Delivering his take on Computerworld's recent debate "Who controls IT, the suits or cardigans?", the CIO of the retail behemoth emphasized the benefits of having "the right people in place" for IT project and service delivery work.
"If the people are not right, everything will be difficult," Bradley said. "Emphasize leadership management skills over technical skills. Great leaders first, great technicians second."
Part of Bradley's explanation for preferring leadership and management skills is that technical skills are "easier" to bring in when required, preferably on a contract basis.
Surprised at how little attention is paid to IT recruitment at some organizations which often turn over 15 to 20 percent of staff every year, Bradley warned to "never compromise when it comes to leadership skills".
"Set clear behavioural expectations, address poor performance and remove the blockers," he said.
Speaking at EMC's Inform event in Sydney, Bradley described Woolworth's IT shop as 'fairly big' with 2000 supported sites, some 30,000 devices, over 1000 wireless networks, and systems that process 20 million items every night. All with 600 IT staff.
"IT is not just a service provider, we can have a lot of influence on the business strategy," he said, adding that there are about 40 projects going at any one time ranging in value from $1 million to $1 billion, with about 300 people working on IT projects.
"Projects should always be geared towards business outcomes," Bradley said. "Use IT to improve overall organizational skills and use IT to help change the nature of the business."
Bradley spoke of the "Mercury Project" to overhaul Woolworths' supply chain systems to the tune of $1 billion which began in 2001 by looking at retailers around the world, like Wal-Mart, which demonstrated "best practice".
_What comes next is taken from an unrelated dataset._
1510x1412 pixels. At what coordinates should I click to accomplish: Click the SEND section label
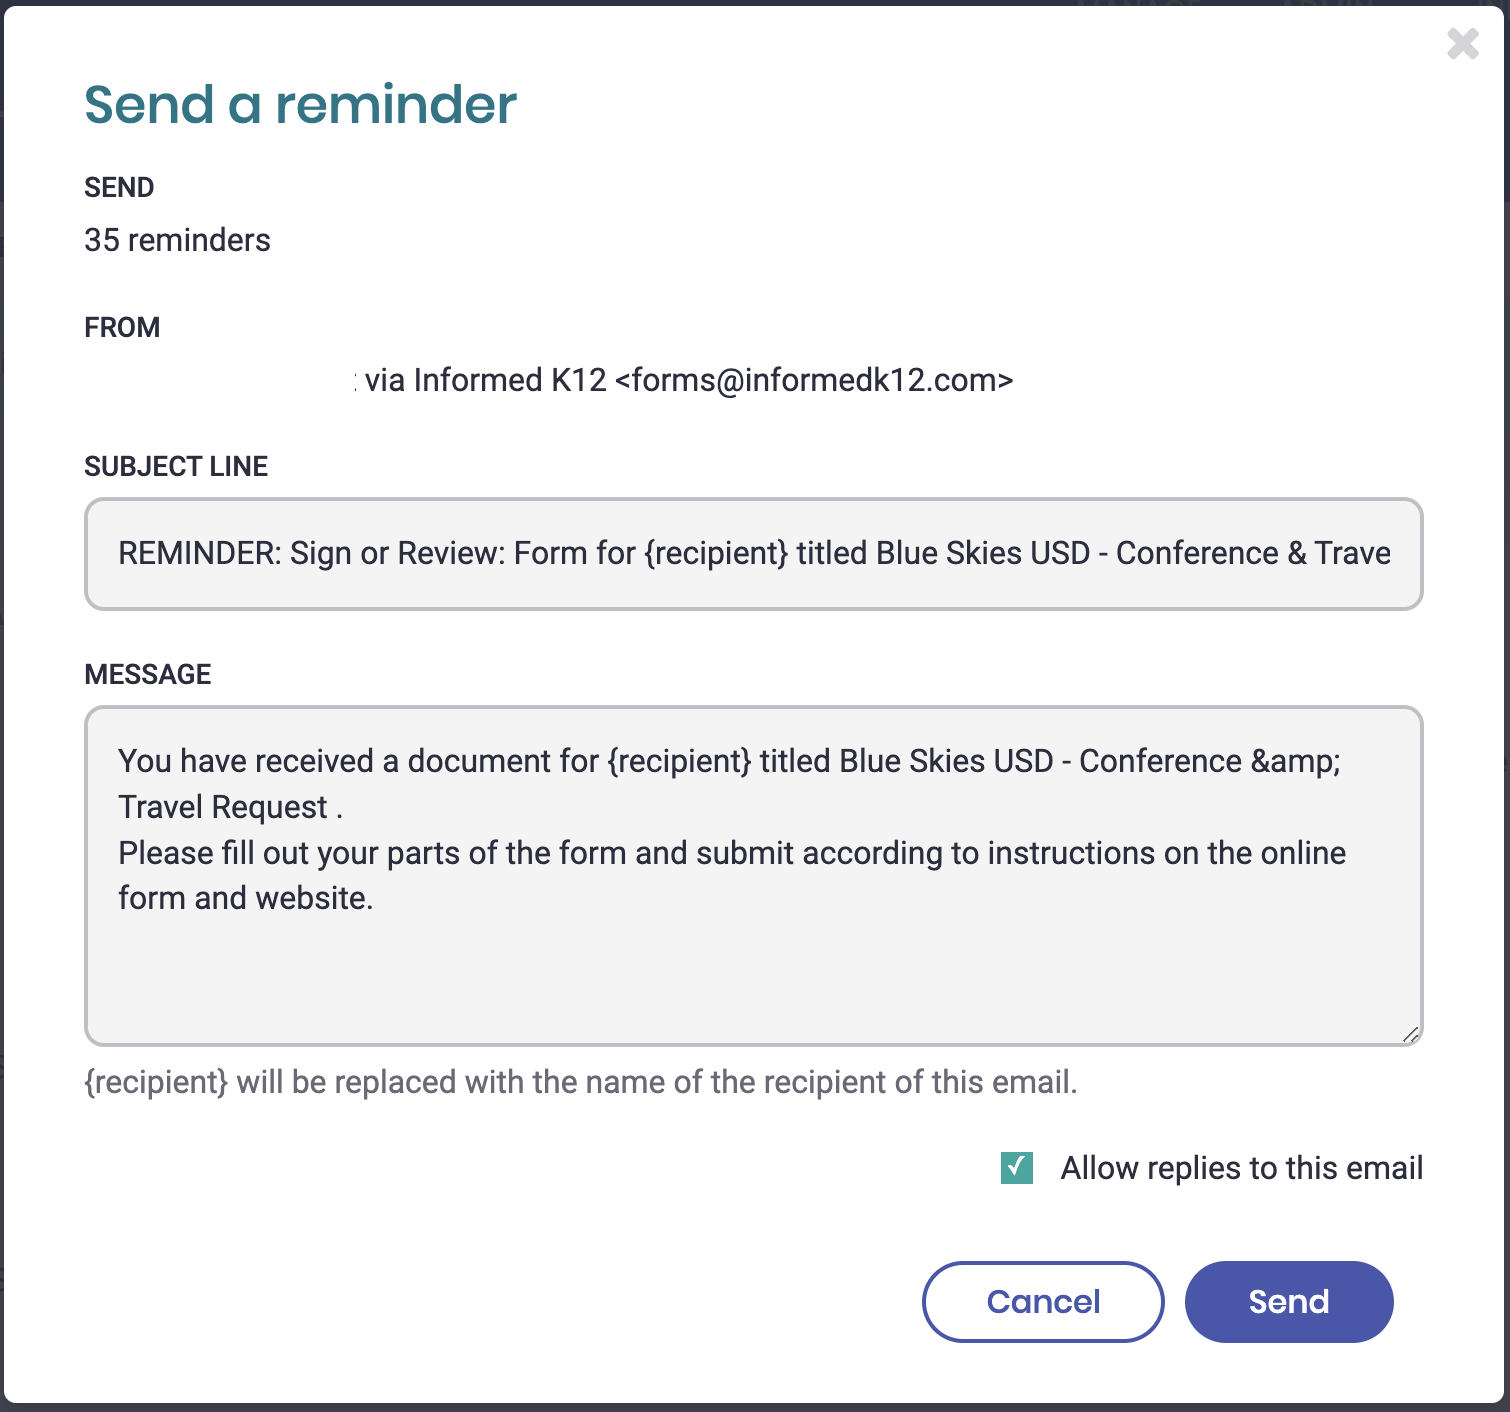tap(119, 188)
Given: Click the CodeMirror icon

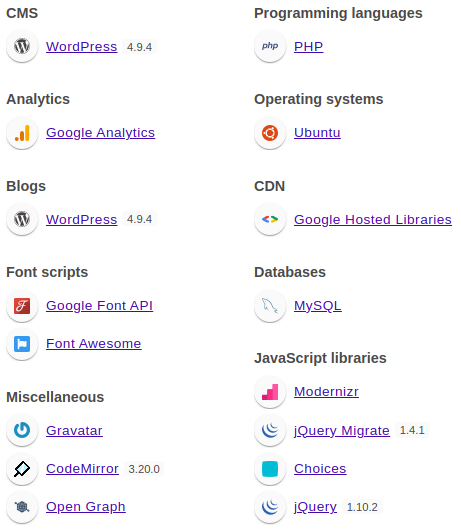Looking at the screenshot, I should 22,469.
Mercury aims to deliver consistent process across the network, and more use of "flow through", or just-in-time supply chain for lower levels of inventory.
This includes building larger distribution centres to decrease numbers from 34 to 11.
"It's a change about how we deploy IT within Woolworths; our IT organization has changed two or three times in the last few years," he said.
On outsourcing, Bradley said IT is one of the most tangible forms of intellectual property, and, as such, should be closely guarded.
"All major work is led by Woolworths [and] you want to run in-house the parts that most benefit the business," he said. "In-source the parts that provide the most competitive advantage." Bradley recommends selectively outsourcing to organizations that have the ability to add knowledge to your organization, have a cultural and organizational alignment, and a strong customer focus.